##### Task data #####

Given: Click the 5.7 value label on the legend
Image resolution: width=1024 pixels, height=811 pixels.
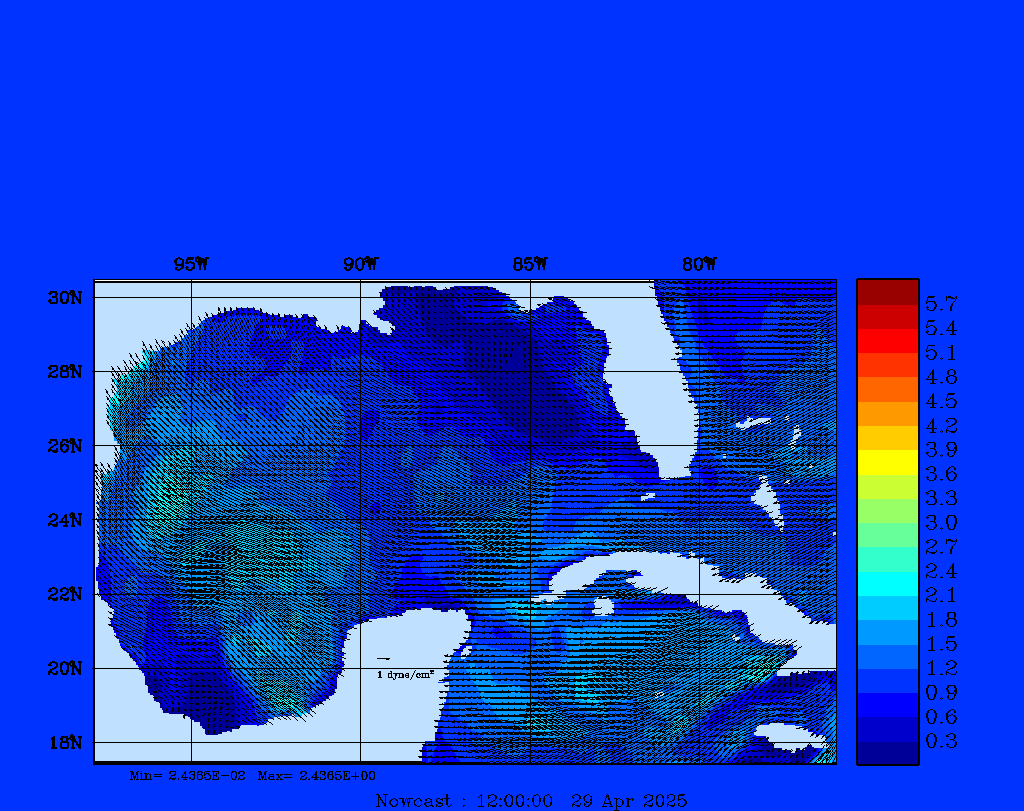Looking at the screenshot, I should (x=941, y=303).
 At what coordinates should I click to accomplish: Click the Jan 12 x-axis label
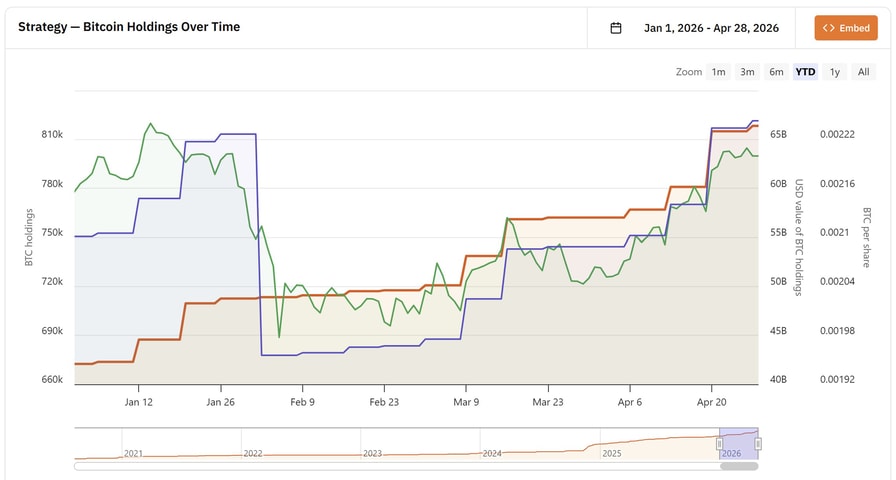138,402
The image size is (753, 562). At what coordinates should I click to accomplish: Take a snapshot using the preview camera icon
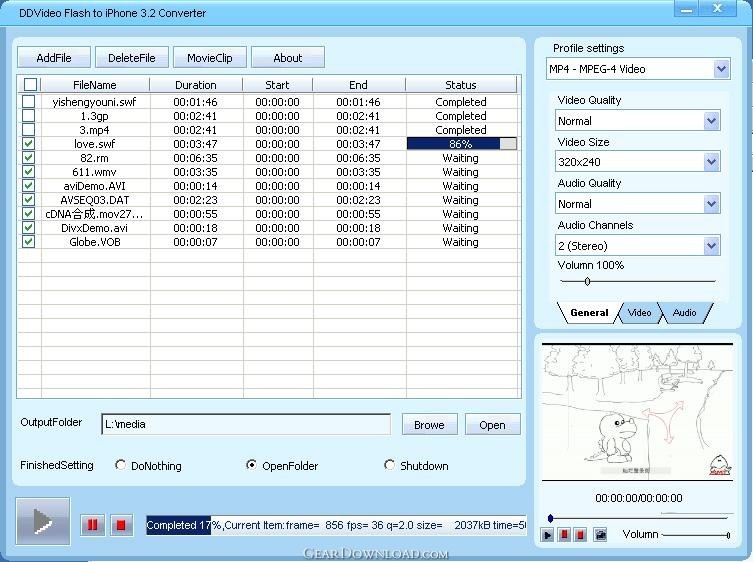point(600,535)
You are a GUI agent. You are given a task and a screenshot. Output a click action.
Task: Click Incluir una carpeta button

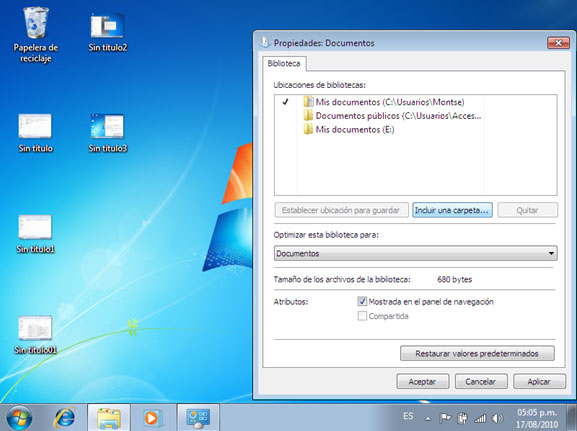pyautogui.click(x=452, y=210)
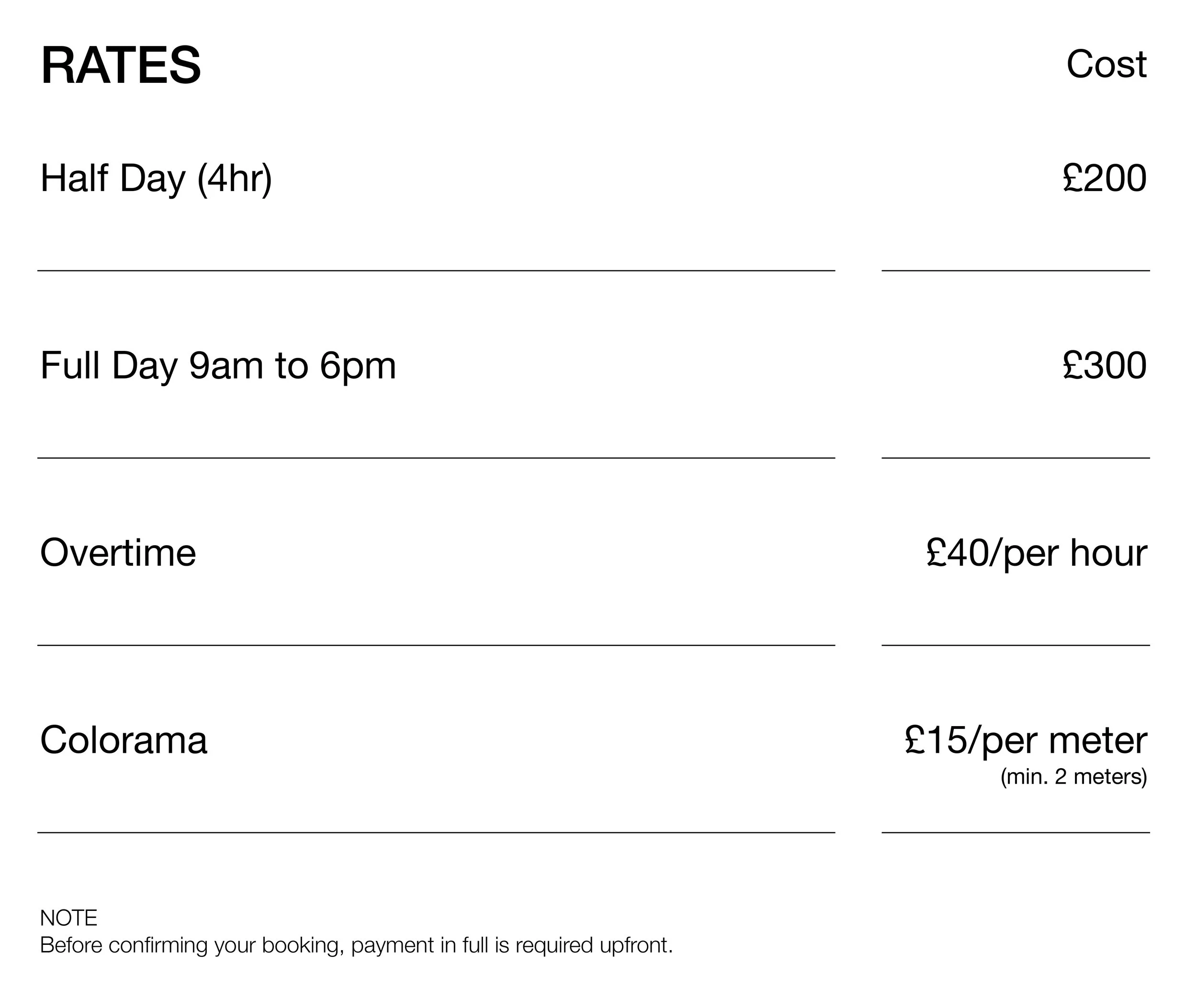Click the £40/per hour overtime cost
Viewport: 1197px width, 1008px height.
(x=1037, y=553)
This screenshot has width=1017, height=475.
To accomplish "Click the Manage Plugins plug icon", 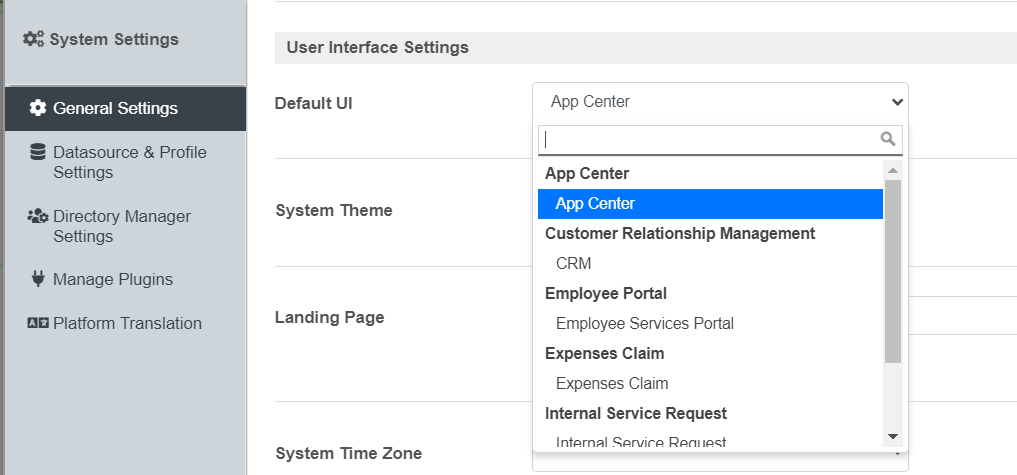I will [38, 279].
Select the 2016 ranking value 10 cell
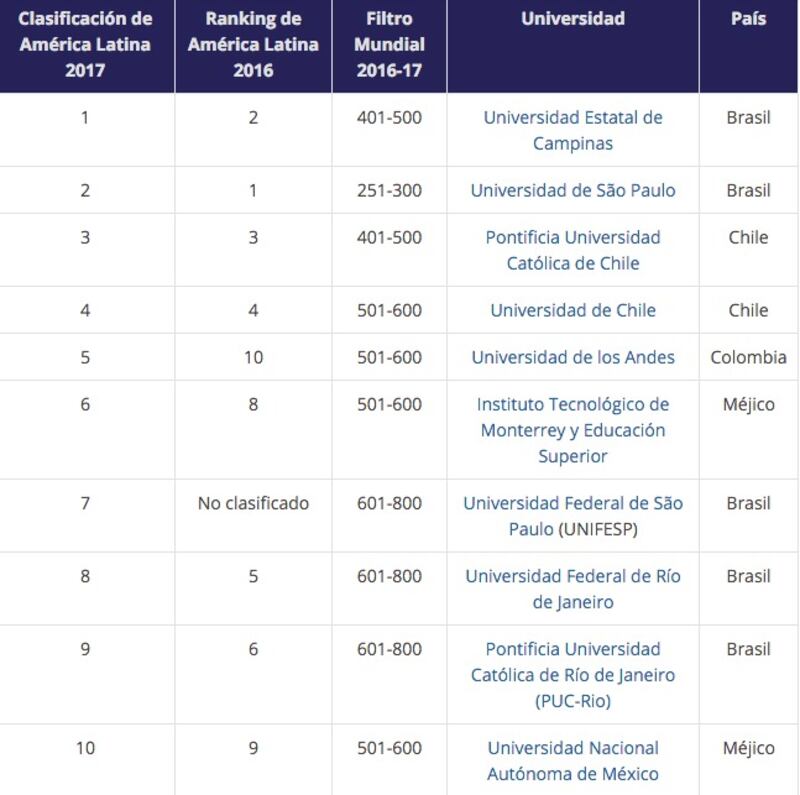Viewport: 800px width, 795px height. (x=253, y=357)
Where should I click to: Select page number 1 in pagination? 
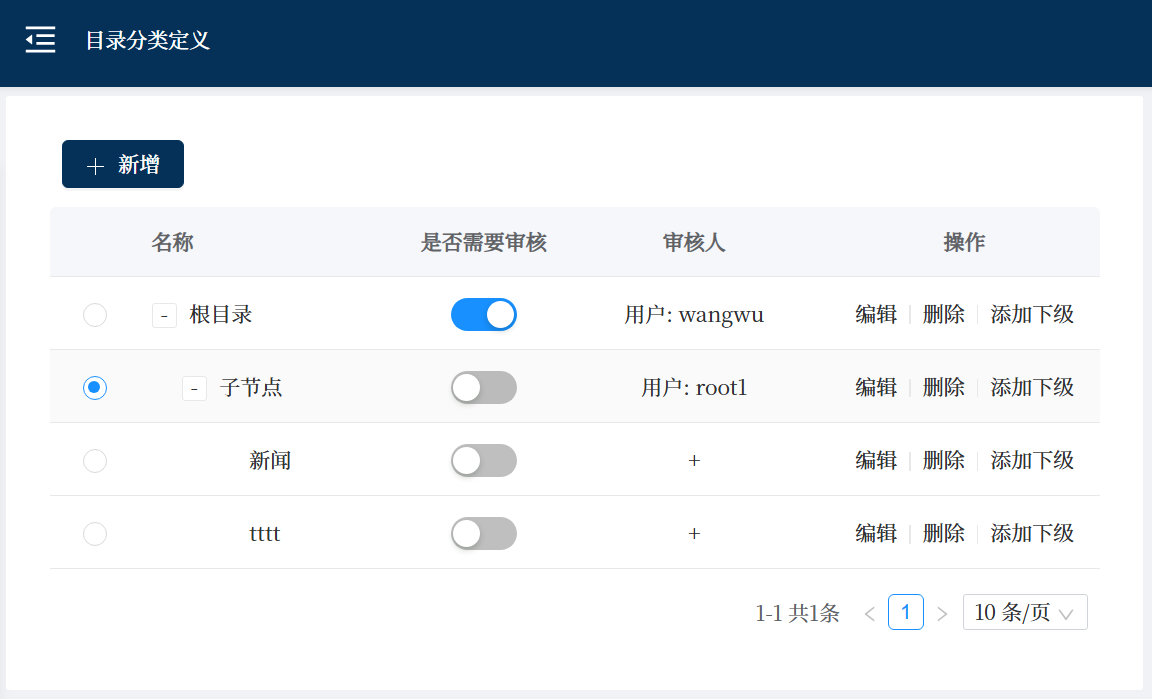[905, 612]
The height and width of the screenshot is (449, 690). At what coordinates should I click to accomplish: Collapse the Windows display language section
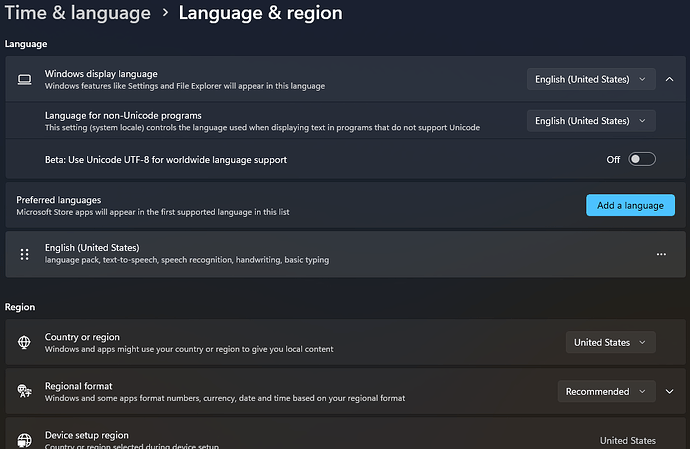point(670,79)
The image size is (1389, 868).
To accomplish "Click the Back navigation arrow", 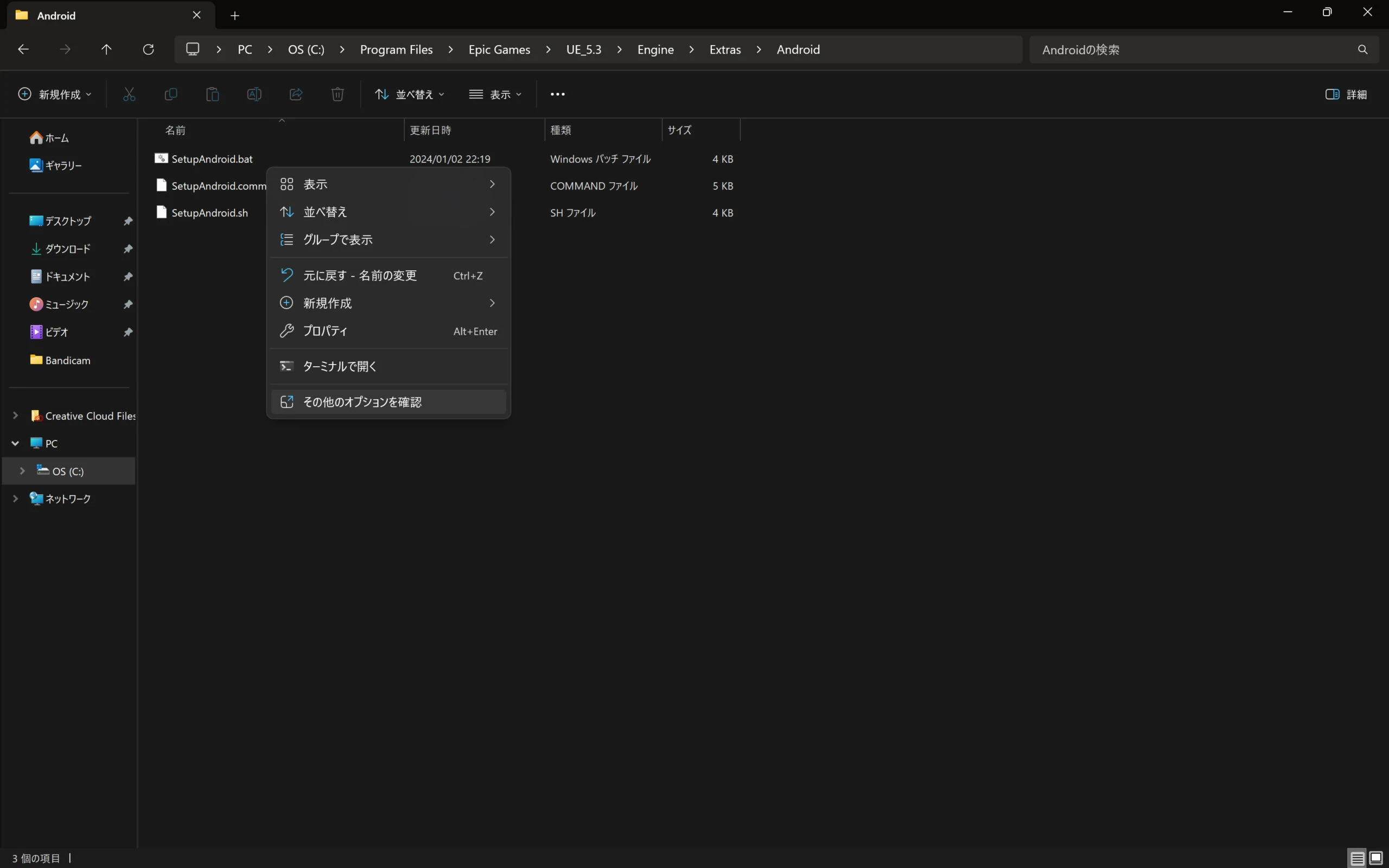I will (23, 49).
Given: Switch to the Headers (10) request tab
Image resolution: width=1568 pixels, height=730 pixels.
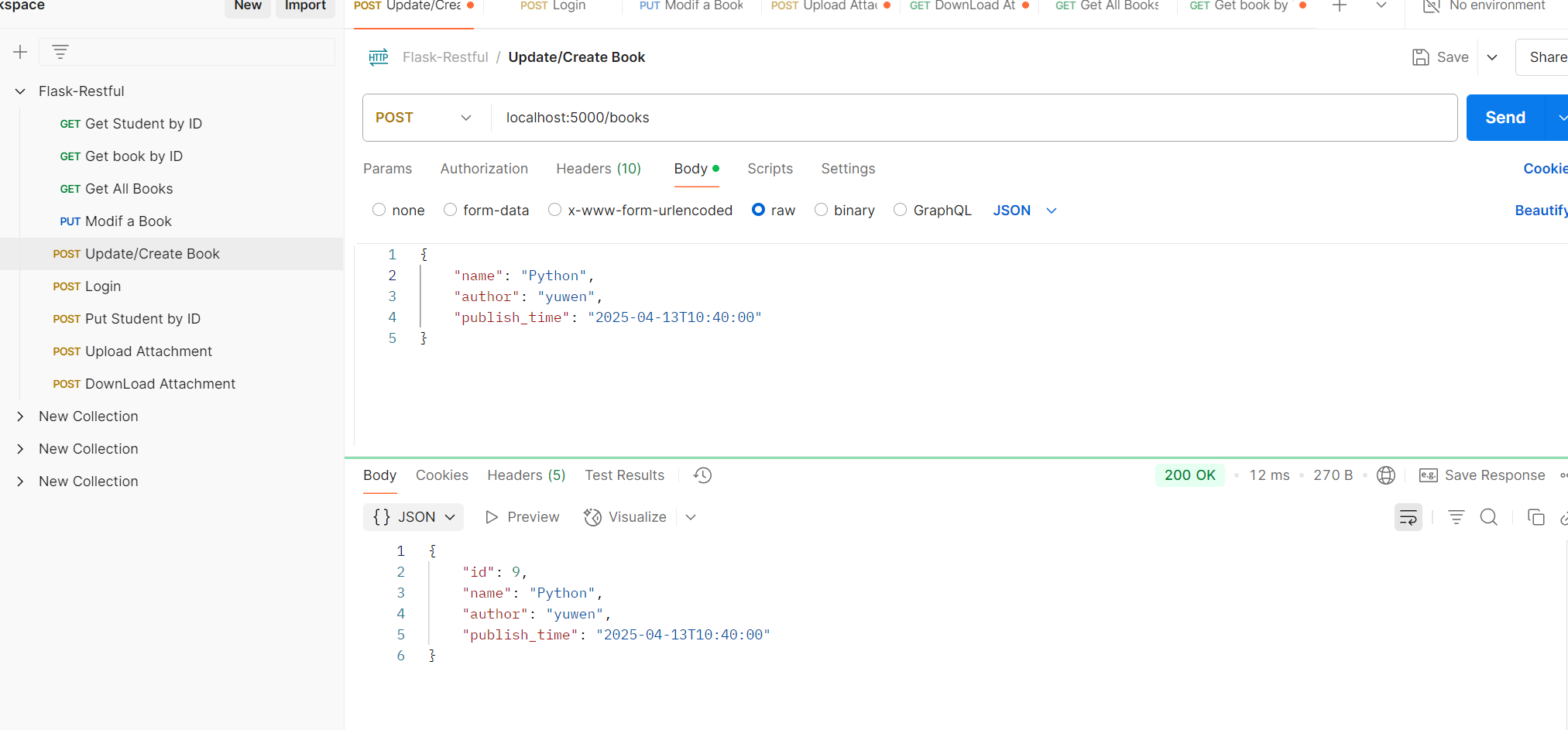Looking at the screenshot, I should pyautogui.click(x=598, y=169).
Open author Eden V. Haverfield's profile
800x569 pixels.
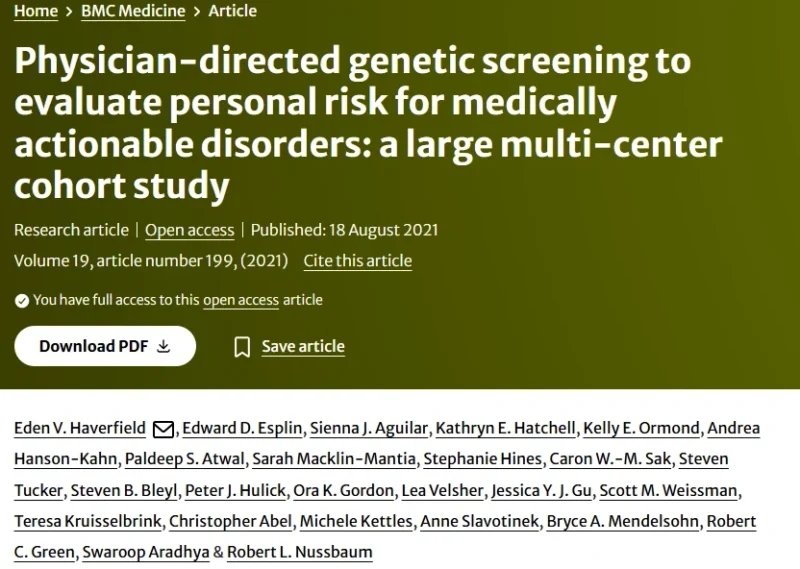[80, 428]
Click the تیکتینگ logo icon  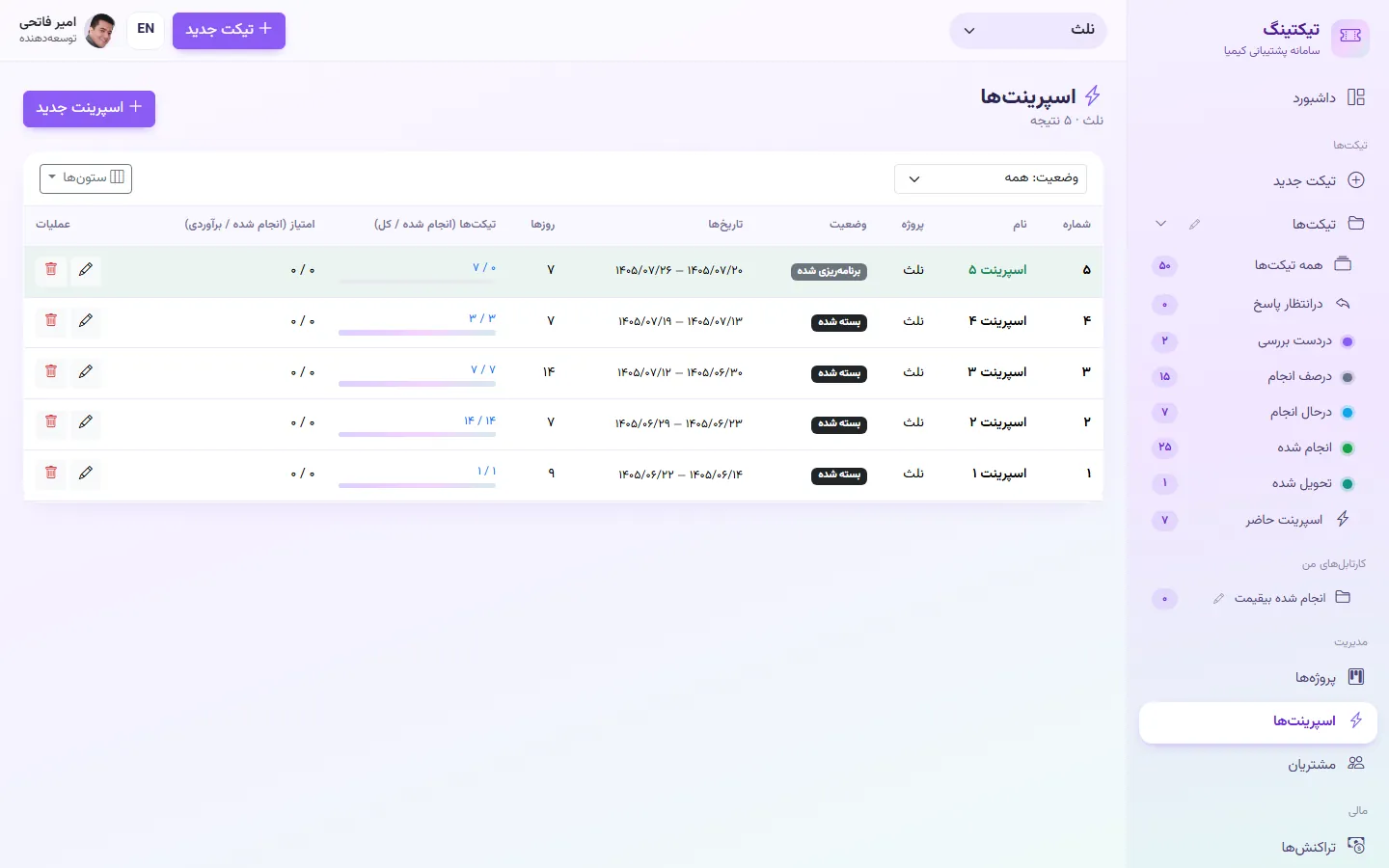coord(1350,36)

#####

The task = Switch "legend" to "key" in the material from its beginning through the line containing "point(600,535)", inclusive, and keep everything else the same. Leave the pictures out.

Expected output =
Given: Click the 5.7 value label on the key
Image resolution: width=1024 pixels, height=811 pixels.
Looking at the screenshot, I should (x=941, y=303).
 At what coordinates should I click to accomplish: Click the Jan 12 x-axis label
138,402
The image size is (753, 562). At what coordinates should I click to accomplish: Take a snapshot using the preview camera icon
point(600,535)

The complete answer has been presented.